SehatFresh.com – Akhir-akhir ini sayuran dan buah organik populer di sana-sini sebagai makanan yang menyehatkan dan lebih bergizi ketimbang sayur non-organik. Sayuran organik diartikan sebagai sayuran yang sejak proses penanaman hingga pemanenan tidak menggunakan bahan kimia. Meskipun demikian, terkadang pengertian sayuran organik sedikit rancu. Banyak orang menganggap, asalkan tidak menggunakan pestisida atau pupuk kimia, sayuran bisa disebut organik. Padahal, pengertian organik lebih kompleks. Dimulai dari pemilihan media tanam untuk menanam sayuran hingga prores perawatan yang terbebas dari beragam bahan kimia.
Uden Suherlan, seorang petani paprika organik di Cianjur, Jawa Barat menjelaskan jika sebelumnya beliau adalah petani sayuran konvensional selama sepuluh tahun. Selama itu pula ia merasa timbunan bahan-bahan kimia seperti pestisida dan bahan kimia lainnya yang menjadi pupuk membuat tubuhnya tak sehat. Selain faktor kesehatan, Uden juga mengaku jika harga sayuran konvensional harganya tidak stabil (sering mendadak turun) jika di bandingkan dengan sayuran organik yang cenderung stabil.

════════════════

_DAFTAR TUGAS_.
1 - Tuliskan kembali seluruh teks tentang sayuran organik tanpa mengubah apa pun.
2 - Dalam entri, mulai dari baris yang memuat "Launch the Google" dan terus sampai baris yang memuat "tap(1121, 16)", ganti "corner" dengan "edge", lalu tuliskan kembali baris-baris itu tanpa perubahan lain. Jangan sertakan gambar dalam jawaban.
Teks dan entri merupakan bahan yang terpisah satu sama lain.

_ENTRI YANG DITAMPILKAN_.

════════════════

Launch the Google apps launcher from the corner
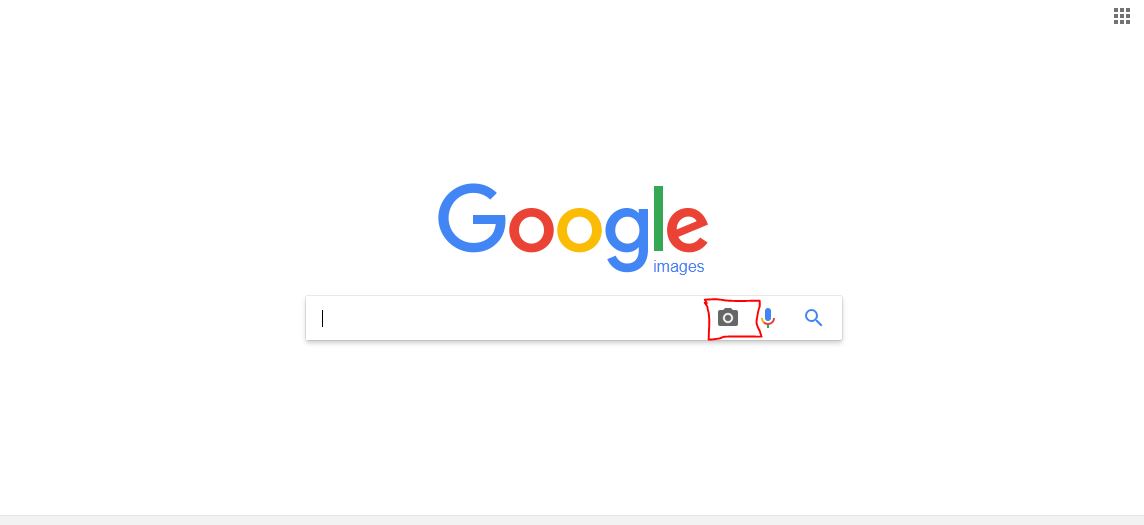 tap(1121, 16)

════════════════

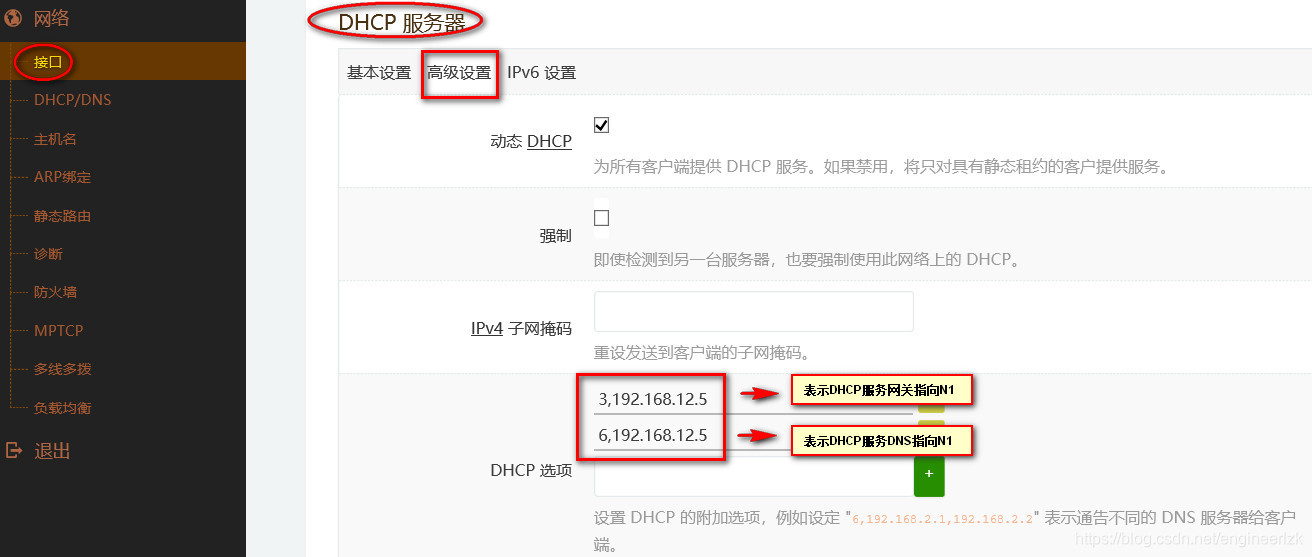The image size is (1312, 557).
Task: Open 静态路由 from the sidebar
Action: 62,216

════════════════

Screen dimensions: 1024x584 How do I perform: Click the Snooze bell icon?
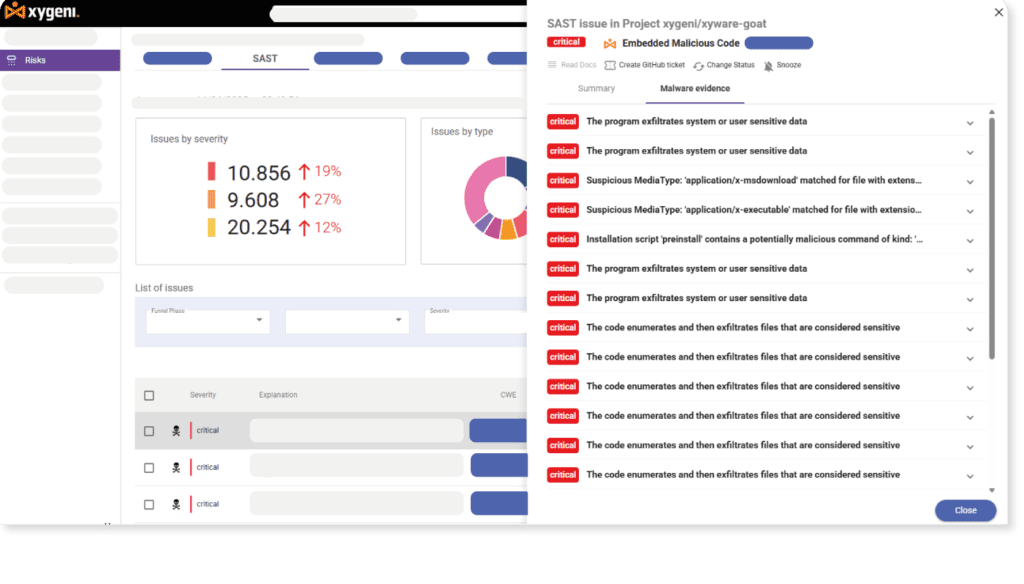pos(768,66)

════════════════

_JAWABAN TIAP TUGAS_.
1 -
SehatFresh.com – Akhir-akhir ini sayuran dan buah organik populer di sana-sini sebagai makanan yang menyehatkan dan lebih bergizi ketimbang sayur non-organik. Sayuran organik diartikan sebagai sayuran yang sejak proses penanaman hingga pemanenan tidak menggunakan bahan kimia. Meskipun demikian, terkadang pengertian sayuran organik sedikit rancu. Banyak orang menganggap, asalkan tidak menggunakan pestisida atau pupuk kimia, sayuran bisa disebut organik. Padahal, pengertian organik lebih kompleks. Dimulai dari pemilihan media tanam untuk menanam sayuran hingga prores perawatan yang terbebas dari beragam bahan kimia.
Uden Suherlan, seorang petani paprika organik di Cianjur, Jawa Barat menjelaskan jika sebelumnya beliau adalah petani sayuran konvensional selama sepuluh tahun. Selama itu pula ia merasa timbunan bahan-bahan kimia seperti pestisida dan bahan kimia lainnya yang menjadi pupuk membuat tubuhnya tak sehat. Selain faktor kesehatan, Uden juga mengaku jika harga sayuran konvensional harganya tidak stabil (sering mendadak turun) jika di bandingkan dengan sayuran organik yang cenderung stabil.

2 -
Launch the Google apps launcher from the edge
 tap(1121, 16)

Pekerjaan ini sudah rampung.